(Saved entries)
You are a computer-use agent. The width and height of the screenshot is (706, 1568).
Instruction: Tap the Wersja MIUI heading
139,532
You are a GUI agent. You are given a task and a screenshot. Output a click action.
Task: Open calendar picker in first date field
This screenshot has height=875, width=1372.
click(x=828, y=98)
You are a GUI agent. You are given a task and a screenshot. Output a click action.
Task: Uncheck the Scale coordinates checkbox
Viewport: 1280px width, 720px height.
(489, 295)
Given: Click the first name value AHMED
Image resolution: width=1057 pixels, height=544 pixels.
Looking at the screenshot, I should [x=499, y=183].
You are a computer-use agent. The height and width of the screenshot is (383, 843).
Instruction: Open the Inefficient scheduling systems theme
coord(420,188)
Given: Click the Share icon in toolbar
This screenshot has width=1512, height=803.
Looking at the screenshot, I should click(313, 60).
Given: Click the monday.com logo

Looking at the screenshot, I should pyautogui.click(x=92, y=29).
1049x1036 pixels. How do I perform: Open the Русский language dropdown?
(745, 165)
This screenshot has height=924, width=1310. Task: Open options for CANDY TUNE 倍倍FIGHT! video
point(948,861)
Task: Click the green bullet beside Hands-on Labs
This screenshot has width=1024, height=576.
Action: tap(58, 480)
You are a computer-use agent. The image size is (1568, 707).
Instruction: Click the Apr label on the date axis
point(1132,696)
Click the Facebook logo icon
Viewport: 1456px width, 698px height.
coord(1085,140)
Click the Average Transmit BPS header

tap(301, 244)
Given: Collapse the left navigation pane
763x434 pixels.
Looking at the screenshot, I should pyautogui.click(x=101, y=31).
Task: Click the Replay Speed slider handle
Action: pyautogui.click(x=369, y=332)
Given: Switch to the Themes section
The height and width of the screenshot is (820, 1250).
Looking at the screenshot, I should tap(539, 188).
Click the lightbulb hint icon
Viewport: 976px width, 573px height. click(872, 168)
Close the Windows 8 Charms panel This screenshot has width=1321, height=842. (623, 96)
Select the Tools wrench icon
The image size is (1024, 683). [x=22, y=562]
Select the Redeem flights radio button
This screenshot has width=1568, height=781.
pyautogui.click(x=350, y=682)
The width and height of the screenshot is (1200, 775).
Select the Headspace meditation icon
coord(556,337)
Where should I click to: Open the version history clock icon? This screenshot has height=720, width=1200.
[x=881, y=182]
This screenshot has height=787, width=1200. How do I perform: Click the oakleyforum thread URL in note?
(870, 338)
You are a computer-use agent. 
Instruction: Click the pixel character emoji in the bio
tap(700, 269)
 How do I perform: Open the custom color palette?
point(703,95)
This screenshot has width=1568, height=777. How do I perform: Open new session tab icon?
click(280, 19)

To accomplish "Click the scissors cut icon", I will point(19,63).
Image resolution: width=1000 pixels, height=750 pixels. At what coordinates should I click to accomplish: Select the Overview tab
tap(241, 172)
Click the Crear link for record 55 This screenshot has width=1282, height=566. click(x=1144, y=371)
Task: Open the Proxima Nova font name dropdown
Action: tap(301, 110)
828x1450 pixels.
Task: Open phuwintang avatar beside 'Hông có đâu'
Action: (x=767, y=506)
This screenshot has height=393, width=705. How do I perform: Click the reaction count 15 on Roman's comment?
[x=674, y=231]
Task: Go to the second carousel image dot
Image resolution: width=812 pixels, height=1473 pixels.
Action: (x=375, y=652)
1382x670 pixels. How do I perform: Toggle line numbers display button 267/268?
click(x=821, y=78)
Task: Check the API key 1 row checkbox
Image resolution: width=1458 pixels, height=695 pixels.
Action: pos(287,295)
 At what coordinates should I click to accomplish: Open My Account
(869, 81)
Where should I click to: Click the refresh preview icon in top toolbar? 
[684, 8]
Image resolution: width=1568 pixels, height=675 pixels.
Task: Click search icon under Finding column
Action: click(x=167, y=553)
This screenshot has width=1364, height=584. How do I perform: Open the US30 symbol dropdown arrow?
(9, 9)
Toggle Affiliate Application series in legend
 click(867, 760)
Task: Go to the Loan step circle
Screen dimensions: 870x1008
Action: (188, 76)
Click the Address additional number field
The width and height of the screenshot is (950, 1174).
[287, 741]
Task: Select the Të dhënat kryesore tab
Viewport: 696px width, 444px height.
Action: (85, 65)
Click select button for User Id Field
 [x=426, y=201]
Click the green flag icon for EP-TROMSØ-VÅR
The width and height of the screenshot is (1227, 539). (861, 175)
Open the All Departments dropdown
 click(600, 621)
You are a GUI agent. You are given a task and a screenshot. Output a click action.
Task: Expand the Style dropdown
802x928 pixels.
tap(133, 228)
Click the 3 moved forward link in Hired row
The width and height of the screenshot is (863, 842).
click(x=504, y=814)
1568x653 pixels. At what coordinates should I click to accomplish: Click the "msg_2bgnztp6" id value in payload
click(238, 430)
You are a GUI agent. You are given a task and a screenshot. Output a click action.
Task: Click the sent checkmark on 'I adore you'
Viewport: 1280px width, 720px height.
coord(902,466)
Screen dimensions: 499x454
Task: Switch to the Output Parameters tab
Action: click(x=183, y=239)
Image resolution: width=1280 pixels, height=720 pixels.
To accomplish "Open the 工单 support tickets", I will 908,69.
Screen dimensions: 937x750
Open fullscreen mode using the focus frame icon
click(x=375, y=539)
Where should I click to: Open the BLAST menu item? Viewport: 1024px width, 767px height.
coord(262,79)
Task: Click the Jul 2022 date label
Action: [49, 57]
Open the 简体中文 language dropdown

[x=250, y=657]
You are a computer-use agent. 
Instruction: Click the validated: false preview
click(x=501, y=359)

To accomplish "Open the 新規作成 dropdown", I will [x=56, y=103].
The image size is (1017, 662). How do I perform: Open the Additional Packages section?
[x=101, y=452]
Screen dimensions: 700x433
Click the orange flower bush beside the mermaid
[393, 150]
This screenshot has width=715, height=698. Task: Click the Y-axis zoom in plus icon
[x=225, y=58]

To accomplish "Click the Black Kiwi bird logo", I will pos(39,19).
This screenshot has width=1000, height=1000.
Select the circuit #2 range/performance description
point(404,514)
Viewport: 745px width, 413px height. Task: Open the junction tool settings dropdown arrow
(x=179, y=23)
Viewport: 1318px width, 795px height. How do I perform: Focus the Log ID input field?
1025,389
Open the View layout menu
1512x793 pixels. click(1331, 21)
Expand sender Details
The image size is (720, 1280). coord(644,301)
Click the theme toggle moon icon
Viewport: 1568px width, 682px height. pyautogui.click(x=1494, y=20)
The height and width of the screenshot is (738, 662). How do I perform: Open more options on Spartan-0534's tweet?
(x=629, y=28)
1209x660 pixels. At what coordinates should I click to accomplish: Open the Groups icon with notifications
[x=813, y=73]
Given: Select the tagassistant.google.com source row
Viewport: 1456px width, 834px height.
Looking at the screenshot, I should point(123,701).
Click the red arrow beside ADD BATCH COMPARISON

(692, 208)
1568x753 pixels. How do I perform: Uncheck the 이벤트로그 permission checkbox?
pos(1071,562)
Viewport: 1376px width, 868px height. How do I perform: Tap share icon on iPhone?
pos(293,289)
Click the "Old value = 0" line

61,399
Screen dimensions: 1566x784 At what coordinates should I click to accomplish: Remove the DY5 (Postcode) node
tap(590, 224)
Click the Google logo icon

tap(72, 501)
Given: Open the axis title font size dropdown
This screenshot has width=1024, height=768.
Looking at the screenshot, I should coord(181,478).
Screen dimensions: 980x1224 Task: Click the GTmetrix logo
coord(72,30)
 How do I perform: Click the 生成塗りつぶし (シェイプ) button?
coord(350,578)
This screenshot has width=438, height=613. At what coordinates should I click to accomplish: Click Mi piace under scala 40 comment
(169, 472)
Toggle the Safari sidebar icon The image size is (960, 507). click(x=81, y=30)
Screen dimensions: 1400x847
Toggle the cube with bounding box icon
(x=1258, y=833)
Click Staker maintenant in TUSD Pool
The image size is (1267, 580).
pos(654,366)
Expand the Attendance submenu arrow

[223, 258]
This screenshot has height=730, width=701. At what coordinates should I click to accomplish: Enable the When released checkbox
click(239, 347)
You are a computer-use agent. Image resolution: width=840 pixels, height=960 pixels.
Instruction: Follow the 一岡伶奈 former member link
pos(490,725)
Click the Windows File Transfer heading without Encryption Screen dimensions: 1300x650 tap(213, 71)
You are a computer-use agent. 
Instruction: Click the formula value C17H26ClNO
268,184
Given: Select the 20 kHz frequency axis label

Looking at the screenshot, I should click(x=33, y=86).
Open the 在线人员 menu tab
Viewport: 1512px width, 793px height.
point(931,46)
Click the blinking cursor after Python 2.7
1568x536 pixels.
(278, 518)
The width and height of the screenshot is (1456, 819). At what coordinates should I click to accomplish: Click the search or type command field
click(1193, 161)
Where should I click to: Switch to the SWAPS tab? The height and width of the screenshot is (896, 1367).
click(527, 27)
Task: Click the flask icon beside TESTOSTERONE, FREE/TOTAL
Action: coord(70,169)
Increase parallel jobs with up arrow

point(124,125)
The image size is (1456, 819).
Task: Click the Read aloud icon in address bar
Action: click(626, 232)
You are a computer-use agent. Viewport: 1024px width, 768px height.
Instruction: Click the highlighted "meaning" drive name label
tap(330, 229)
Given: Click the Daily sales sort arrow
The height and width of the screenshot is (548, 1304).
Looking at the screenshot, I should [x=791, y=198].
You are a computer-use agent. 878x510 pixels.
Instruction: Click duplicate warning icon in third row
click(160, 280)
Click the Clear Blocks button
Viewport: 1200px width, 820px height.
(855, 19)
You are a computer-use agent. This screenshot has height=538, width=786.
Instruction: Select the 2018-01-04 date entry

THE PROBLEM: For each line of the data that has the word "will", report that line.

PROBLEM SOLUTION:
To accomplish "Click the scissors cut icon", I will point(19,63).
To accomplish "Open the 工单 support tickets", I will 908,69.
To accomplish "Open the 新規作成 dropdown", I will [x=56, y=103].
To accomplish "Click the Black Kiwi bird logo", I will pos(39,19).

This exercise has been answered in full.